The Urban Land Institute (ULI) has warned of a “carbon bubble” in the pricing of European real estate as investors move to decarbonise portfolios to meet net-zero targets.

To help the industry, the organisation has published suggested guidelines for assessing the costs of decarbonising buildings and disclosing transition risks between owners, investors, potential buyers and valuers.

ULI said the cost of not decarbonising buildings was not being factored into property valuations – a situation exacerbated by “the current lack of regulation driving change” – and as a result, current valuations are too high, “resulting in the carbon bubble”.

The association added: “If transition risk costs are not factored in now by owners, then the industry could face a major crisis on achieving decarbonisation if the bubble bursts due to a change in regulation or an economic shock, causing values to fall quickly. And this may happen rather sooner than later, given the current energy crisis, which may significantly impact rent affordability by tenants.”

In July, IPE Real Assets reported on how the full cost of net-zero targets – and the implications for valuations – were only beginning to dawn on investors and managers.

ULI Europe CEO, Lisette van Doorn, said: “All buildings have transition risks and we know that some leading market players have started to consider the costs of decarbonisation and started to act on it. However, we need to bring the wider industry on board and spread the knowledge to speed up the process and prevent the bubble from bursting.

“We need to get the whole industry moving faster by building a strong case for a collaborative approach to transform existing stock.”

ULI said its analysis suggests the current approach by owners means that decarbonisation activity is focused on higher-value assets, predominantly in higher-value locations – for example, prime offices and high-end residential, where the cost-to-value ratio of retrofitting is lower.

“Without collaboration and transparency on transition risks, there is the danger of a two-tier market with a strong concentration of retrofitting activity in locations and of assets with higher values, while lower-value assets and locations are at threat of decline,” ULI said.

The proposed guidance identifies nine transition risks of material impact to real estate assets that can be financially modelled, standardised and communicated. They include the cost of decarbonisation, internal resourcing, energy costs, the carbon price, embodied carbon, and the impact of decarbonisation on depreciation, changes in rental income and exit value.

The consultation includes three standard templates for disclosure and reporting aimed at managers, valuers and investors, respectively.

ULI believes that the sharing of information about transition risks will support valuers in understanding the impact on building values. 

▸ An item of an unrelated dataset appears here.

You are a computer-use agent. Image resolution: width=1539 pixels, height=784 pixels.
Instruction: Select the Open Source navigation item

The draft consultation guidelines were prepared with the support of the founding partners of the ULI C Change programme, Allianz Real Estate, Arup, Catella, Hines, Immobel, Redevco and Schroders Capital.

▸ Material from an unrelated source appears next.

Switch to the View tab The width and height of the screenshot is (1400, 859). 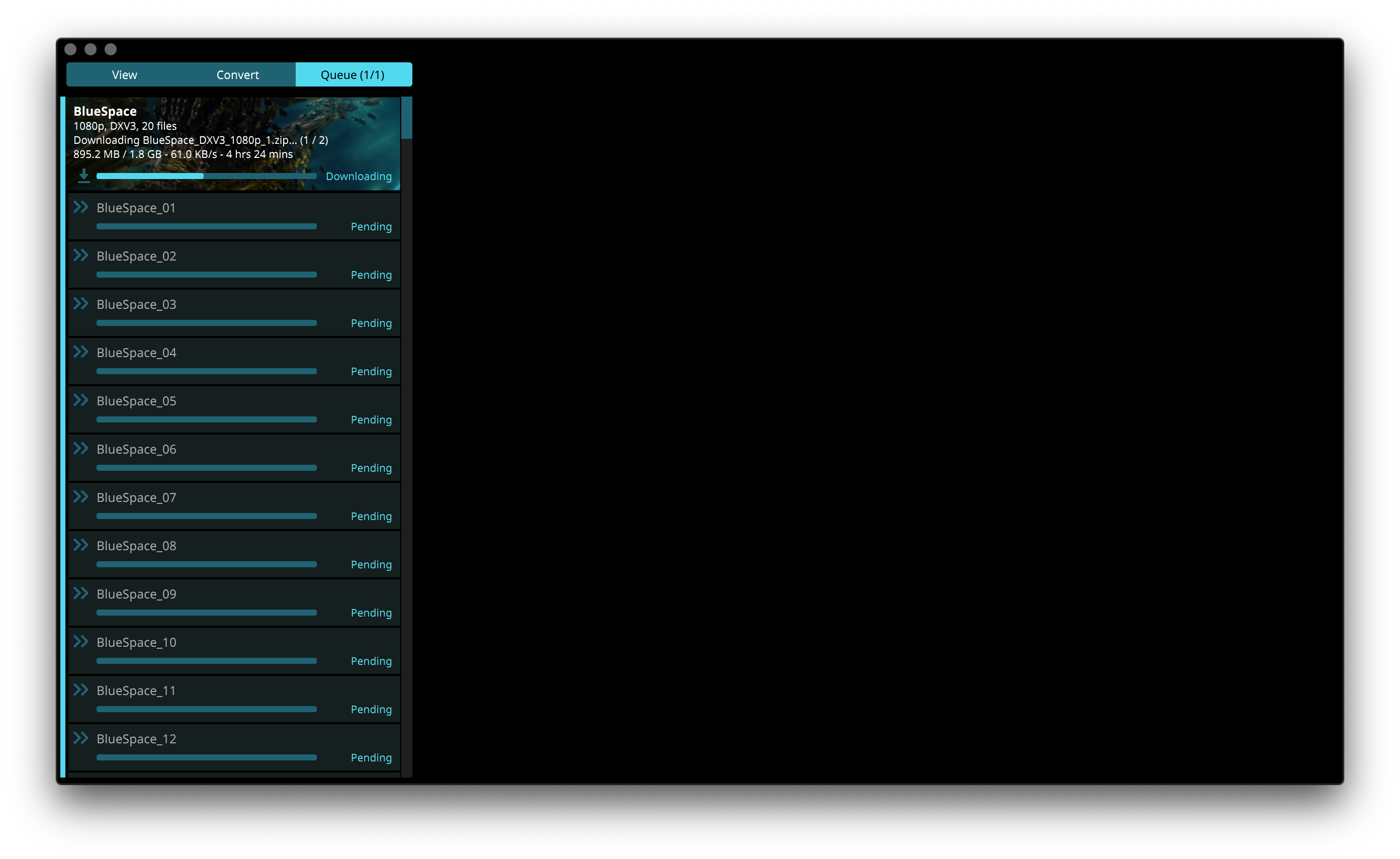pos(124,75)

ULI is launching a consultation in the coming months.

Van Doorn said: “Our combined goal should be the long-term preservation of values across all our buildings, keeping all of our cities and neighbourhoods investible and liquid. If we don’t act on real estate valuations, our industry’s significant contribution to climate change will continue and we will exacerbate social inequality.

“The consultation guidelines help remove transition risks as a point of competitive advantage for the market and instead close the knowledge gap to the benefit of all owners and managers. If everyone is better educated on these risks, we can better achieve the broader goals of decarbonisation.”